> **Gegeven opdracht**: Tel hoeveel regels van de onderstaande lijst de tekenreeks "column" bevatten. Geef uitsluitend dat aantal.

(Records voor het lokaliseren van beschreven items)
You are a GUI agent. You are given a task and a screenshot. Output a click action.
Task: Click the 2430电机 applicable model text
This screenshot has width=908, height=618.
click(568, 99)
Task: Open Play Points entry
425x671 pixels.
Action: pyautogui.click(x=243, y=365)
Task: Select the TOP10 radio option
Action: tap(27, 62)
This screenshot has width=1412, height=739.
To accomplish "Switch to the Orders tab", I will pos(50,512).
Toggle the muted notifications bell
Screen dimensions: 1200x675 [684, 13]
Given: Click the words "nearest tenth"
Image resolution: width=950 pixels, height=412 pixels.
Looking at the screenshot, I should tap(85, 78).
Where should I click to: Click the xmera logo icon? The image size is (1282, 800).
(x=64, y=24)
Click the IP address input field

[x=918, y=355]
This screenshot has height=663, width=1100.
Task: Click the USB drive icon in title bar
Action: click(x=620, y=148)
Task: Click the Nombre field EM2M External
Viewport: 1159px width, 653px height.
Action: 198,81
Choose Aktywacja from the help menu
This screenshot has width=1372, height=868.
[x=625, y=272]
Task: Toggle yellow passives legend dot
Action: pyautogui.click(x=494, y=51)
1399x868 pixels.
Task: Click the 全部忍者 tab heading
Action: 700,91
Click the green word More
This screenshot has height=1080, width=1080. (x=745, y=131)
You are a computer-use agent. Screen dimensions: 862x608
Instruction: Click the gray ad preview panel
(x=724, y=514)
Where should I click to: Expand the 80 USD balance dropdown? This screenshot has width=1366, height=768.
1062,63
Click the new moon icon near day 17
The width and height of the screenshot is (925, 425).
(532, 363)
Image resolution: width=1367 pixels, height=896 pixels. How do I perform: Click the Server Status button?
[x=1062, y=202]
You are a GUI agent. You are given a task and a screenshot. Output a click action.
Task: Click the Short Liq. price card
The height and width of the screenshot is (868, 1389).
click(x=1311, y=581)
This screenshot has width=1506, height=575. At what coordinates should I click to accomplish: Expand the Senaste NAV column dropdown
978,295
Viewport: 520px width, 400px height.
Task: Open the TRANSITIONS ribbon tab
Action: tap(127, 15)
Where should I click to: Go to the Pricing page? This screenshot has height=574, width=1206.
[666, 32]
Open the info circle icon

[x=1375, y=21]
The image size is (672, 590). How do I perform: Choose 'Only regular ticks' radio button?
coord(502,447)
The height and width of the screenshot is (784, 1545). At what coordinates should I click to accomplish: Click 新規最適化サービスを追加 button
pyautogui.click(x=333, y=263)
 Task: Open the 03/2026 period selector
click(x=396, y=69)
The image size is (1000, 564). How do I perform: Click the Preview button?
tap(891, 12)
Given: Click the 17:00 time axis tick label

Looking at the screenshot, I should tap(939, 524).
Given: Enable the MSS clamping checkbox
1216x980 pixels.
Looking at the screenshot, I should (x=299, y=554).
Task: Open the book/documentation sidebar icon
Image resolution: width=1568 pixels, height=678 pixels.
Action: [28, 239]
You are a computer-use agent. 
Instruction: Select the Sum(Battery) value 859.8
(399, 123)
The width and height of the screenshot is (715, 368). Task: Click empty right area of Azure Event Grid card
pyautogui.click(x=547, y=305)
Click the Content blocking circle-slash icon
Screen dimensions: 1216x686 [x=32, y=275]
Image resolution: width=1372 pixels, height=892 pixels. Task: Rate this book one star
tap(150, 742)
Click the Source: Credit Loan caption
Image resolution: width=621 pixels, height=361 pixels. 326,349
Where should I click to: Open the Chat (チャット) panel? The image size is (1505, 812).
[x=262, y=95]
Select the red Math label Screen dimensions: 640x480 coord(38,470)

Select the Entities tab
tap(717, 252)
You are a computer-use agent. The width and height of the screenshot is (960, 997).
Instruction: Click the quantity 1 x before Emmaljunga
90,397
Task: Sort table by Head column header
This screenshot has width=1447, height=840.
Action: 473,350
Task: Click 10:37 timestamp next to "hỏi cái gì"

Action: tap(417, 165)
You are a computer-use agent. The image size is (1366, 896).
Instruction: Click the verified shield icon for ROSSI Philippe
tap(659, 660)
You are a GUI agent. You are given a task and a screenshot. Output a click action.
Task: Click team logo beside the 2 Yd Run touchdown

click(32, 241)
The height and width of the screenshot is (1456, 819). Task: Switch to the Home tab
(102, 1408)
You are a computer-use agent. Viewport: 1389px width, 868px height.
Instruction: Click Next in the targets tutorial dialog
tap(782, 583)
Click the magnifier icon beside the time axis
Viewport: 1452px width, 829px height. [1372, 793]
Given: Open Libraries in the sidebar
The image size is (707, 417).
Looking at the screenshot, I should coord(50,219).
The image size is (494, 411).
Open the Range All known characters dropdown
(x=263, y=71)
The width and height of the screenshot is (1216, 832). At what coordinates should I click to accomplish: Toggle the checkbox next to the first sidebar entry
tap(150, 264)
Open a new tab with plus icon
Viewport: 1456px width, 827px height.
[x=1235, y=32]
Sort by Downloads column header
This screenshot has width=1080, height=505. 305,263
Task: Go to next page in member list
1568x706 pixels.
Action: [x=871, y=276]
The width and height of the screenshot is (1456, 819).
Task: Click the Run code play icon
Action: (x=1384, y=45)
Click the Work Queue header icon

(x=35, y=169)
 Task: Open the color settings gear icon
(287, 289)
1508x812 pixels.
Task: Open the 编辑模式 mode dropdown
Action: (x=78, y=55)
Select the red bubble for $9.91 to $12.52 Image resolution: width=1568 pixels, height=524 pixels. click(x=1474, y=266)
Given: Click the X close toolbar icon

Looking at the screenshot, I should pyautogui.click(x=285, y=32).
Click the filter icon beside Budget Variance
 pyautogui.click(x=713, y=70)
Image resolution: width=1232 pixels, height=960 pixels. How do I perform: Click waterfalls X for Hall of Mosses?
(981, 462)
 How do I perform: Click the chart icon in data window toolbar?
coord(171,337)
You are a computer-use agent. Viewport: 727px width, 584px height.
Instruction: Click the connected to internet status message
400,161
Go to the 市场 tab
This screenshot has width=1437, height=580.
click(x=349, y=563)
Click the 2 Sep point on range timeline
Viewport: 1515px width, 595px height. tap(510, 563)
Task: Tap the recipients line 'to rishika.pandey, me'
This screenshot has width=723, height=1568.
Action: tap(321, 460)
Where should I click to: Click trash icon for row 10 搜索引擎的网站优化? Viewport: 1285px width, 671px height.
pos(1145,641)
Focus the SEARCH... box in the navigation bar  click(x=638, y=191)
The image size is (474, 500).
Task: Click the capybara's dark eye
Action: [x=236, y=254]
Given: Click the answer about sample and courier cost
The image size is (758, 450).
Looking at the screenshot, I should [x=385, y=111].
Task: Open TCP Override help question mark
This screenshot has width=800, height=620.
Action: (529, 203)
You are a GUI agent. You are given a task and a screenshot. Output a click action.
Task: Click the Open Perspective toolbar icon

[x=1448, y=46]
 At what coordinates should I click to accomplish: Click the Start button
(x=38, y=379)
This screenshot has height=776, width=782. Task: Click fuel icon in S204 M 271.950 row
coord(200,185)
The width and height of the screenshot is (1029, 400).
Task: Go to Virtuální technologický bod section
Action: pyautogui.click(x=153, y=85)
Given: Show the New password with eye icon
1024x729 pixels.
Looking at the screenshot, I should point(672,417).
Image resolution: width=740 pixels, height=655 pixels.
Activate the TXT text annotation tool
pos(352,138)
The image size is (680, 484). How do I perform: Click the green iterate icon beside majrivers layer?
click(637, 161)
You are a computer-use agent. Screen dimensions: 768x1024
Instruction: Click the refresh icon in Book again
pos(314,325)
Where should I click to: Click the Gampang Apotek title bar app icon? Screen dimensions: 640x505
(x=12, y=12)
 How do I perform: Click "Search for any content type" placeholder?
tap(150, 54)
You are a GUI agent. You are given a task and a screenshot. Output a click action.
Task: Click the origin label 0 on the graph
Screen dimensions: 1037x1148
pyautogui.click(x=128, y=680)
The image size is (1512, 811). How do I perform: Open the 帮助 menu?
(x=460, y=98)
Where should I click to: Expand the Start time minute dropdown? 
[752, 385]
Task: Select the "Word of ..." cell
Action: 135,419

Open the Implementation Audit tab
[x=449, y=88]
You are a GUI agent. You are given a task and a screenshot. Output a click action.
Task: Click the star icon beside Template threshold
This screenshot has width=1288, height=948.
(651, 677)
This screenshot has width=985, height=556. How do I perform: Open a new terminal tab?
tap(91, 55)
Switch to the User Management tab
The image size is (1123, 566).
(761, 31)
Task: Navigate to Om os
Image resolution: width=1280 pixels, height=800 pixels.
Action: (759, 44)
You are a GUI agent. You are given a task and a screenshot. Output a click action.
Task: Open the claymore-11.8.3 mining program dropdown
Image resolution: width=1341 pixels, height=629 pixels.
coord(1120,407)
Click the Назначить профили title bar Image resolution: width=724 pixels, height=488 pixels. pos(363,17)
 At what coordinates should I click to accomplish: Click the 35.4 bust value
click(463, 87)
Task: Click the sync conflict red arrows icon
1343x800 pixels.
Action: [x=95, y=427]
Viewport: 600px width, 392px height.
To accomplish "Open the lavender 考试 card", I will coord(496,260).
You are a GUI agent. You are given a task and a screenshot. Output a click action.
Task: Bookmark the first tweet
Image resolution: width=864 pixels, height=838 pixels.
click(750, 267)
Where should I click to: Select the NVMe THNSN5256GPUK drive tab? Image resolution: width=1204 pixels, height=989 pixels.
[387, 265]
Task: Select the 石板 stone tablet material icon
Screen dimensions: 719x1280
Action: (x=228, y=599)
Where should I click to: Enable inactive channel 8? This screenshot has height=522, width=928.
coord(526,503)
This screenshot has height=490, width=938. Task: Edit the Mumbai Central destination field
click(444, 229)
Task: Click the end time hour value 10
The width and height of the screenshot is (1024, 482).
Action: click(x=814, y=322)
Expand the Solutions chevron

> **Uitvoer opdracht**: 3